What I wanted:
- Hierarchical menu tree - showing indentation of levels - shown in left column
- Single-query speed - not based on recursive queries /sub-queries
- Self-maintaining tree - automated recalculation after insert/update
- Utility function - to rebuild/recalculate ALL of the lineage values from scratch
As usual, Skrol29 - the grand maestro of TBS , inspired me to look beyond the current examples that use subqueries to implement a hierarchy of menus items - after some digging I found this article which included a discussion by commenters of the "lineage" method. It was easy to see the logic of defining the lineage (parentage) of each menu item - eureka!
I decided to implement the lineage model because of it's obvious speed advantages. The only disadvantage being that I would need to write the code to create the lineage value for each menu item.
For reference, I used Skrol29's implementation from Tips and Tricks and kept the basic db table layout as well, only adding to it for the new 'lineage' field.
Here's where we heading...
| id | m_id | m_parent | m_title | m_newlineage (parentage) |
| 0 | 001 | 000 | Hello World | 0 |
| 1 | 002 | 001 | Goodbye Cruel World | 0-001 |
| 2 | 004 | 002 | Why so sad? | 0-001-002 |
| 3 | 006 | 004 | Skool sukz | 0-001-002-004 |
| 4 | 008 | 006 | Grow up | 0-001-002-004-006 |
| 5 | 007 | 004 | Cheer up | 0-001-002-004 |
| 6 | 003 | 000 | Foo was here | 0 |
| 7 | 005 | 003 | Kilroy was there | 0-003 |
Because we will need to sort on the 'lineage' field we need to add the new m_newlineage field and change the field definition for m_id to 'integer zerofill auto_increment' and m_parent to 'integer zerofill'.
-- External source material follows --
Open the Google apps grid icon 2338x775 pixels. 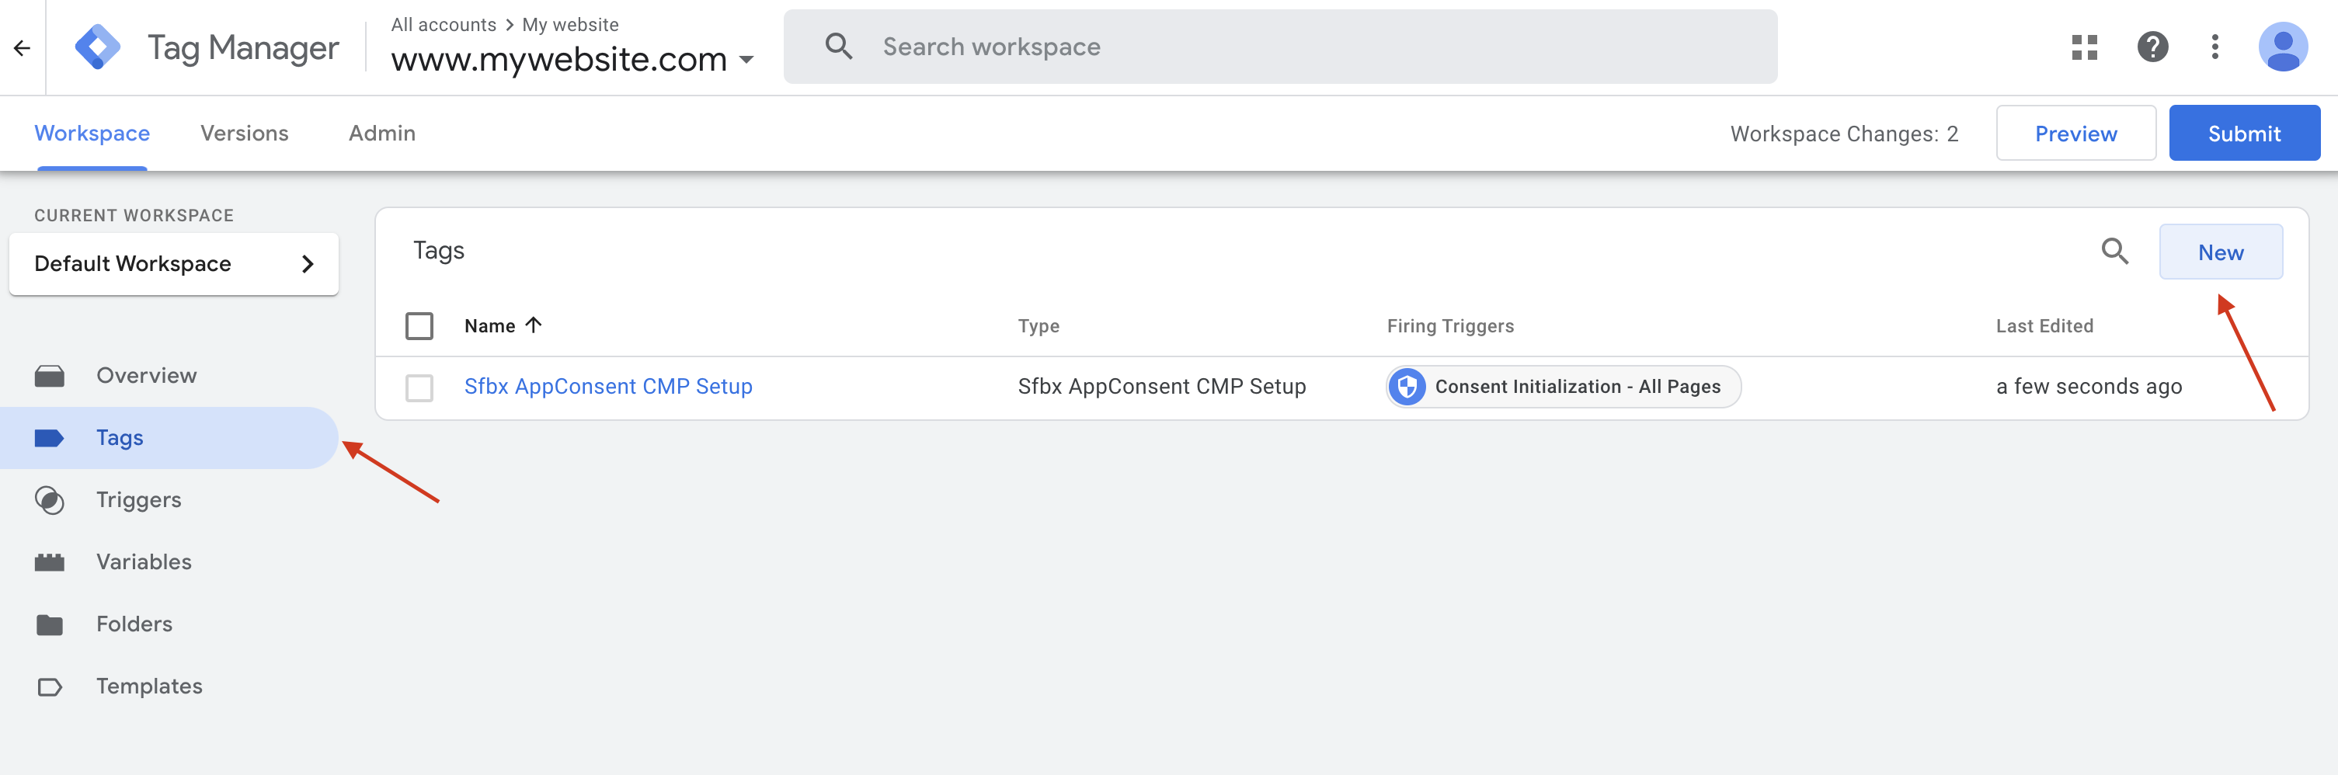coord(2085,47)
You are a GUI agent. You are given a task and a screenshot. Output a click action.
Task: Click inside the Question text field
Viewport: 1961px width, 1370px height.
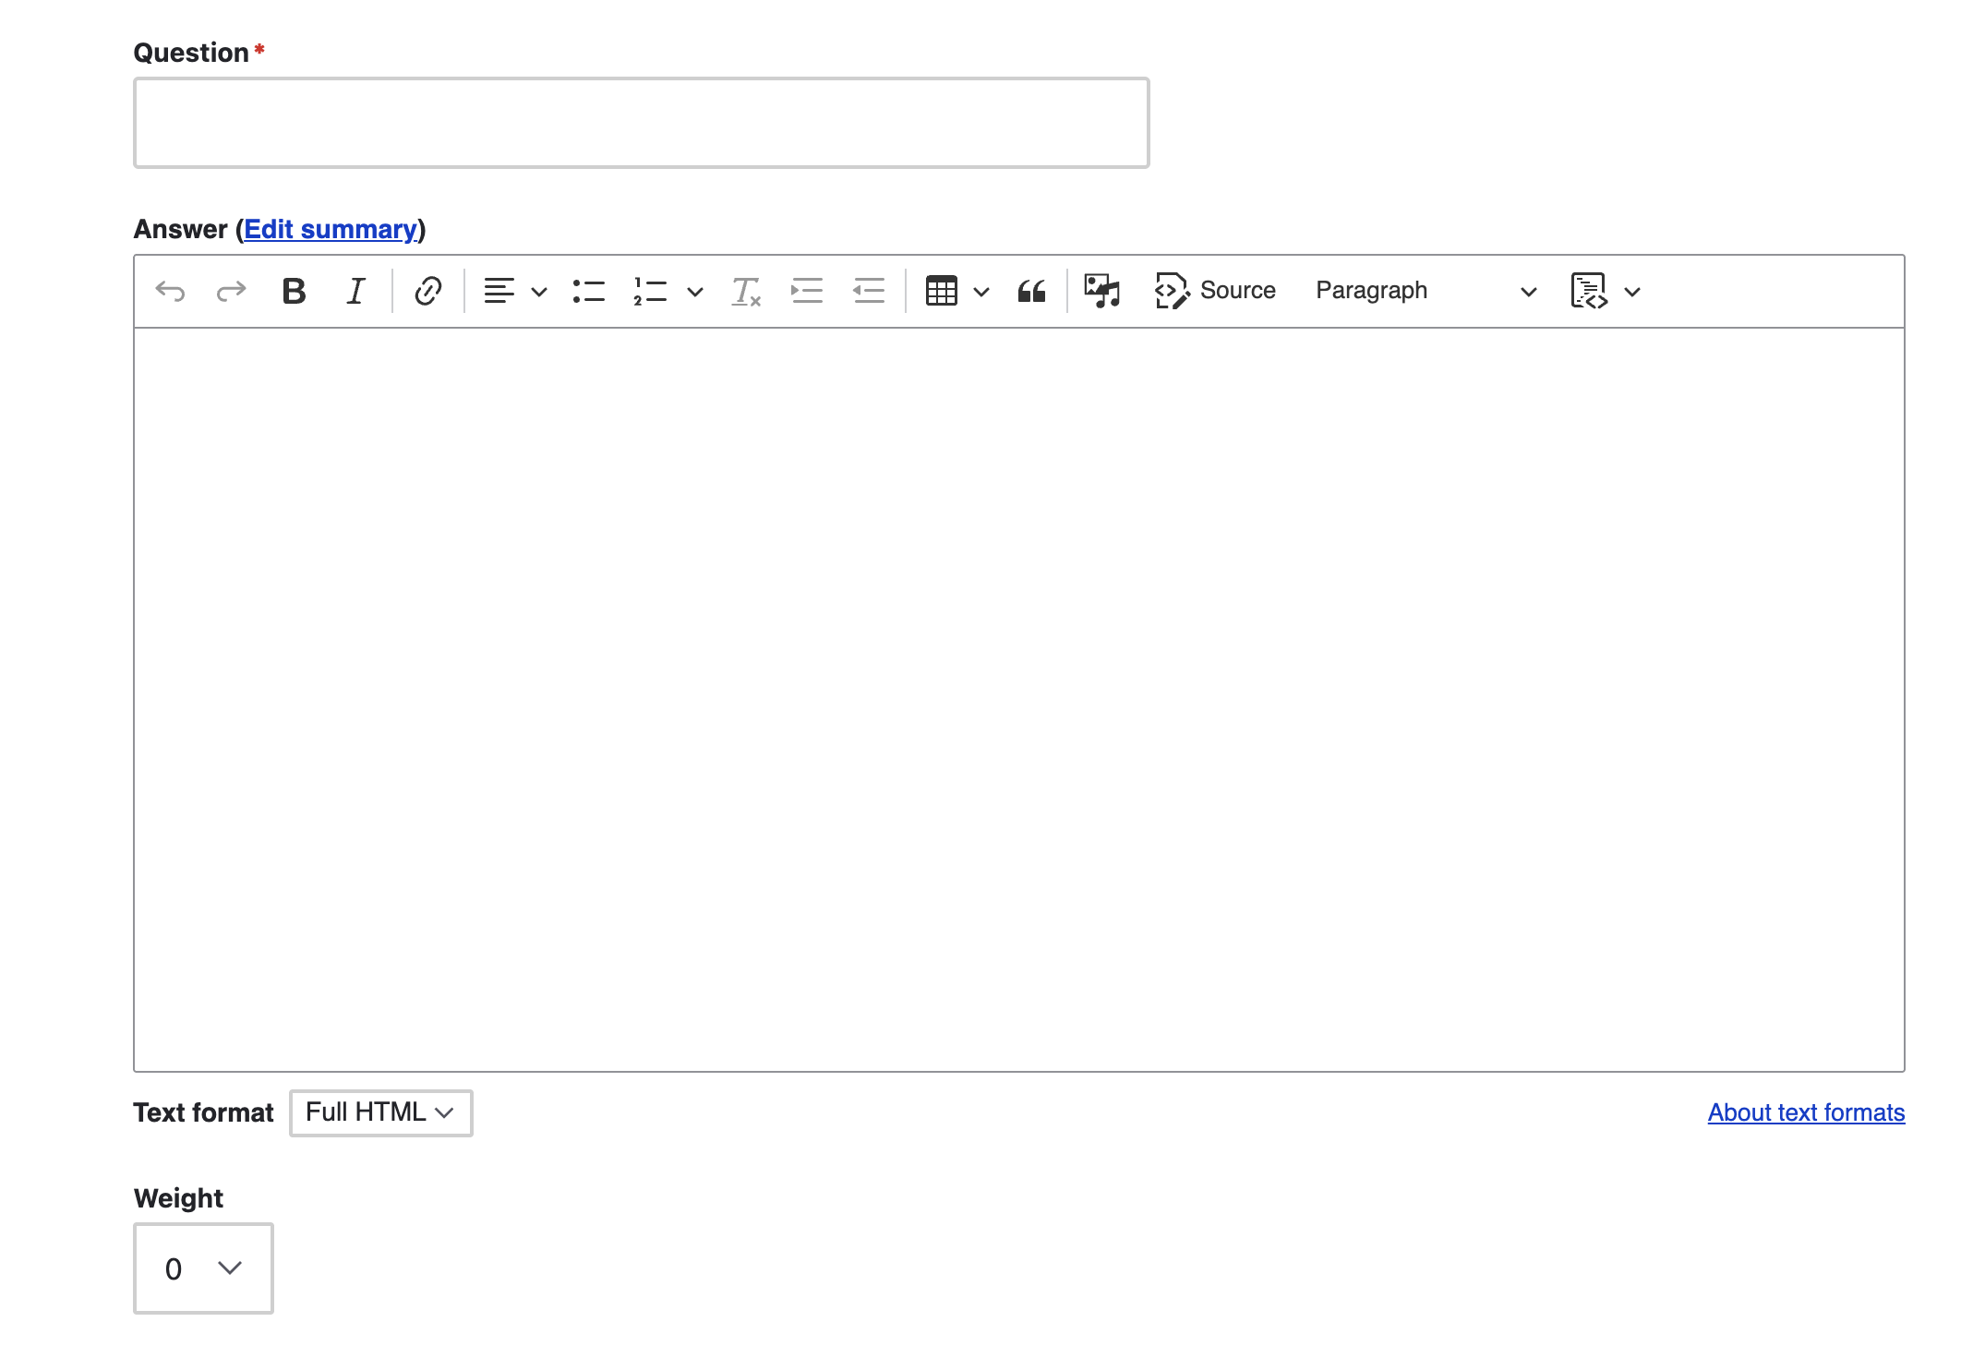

If the table key is maintained as autoincrement then, when we make any new additions, the menu structure will always follow after their parent record - this makes the generation of the lineage value a single pass through the database. So we will add id as a 'primary key auto_increment' field, making the m_id the field available for independently sorting peer-level items.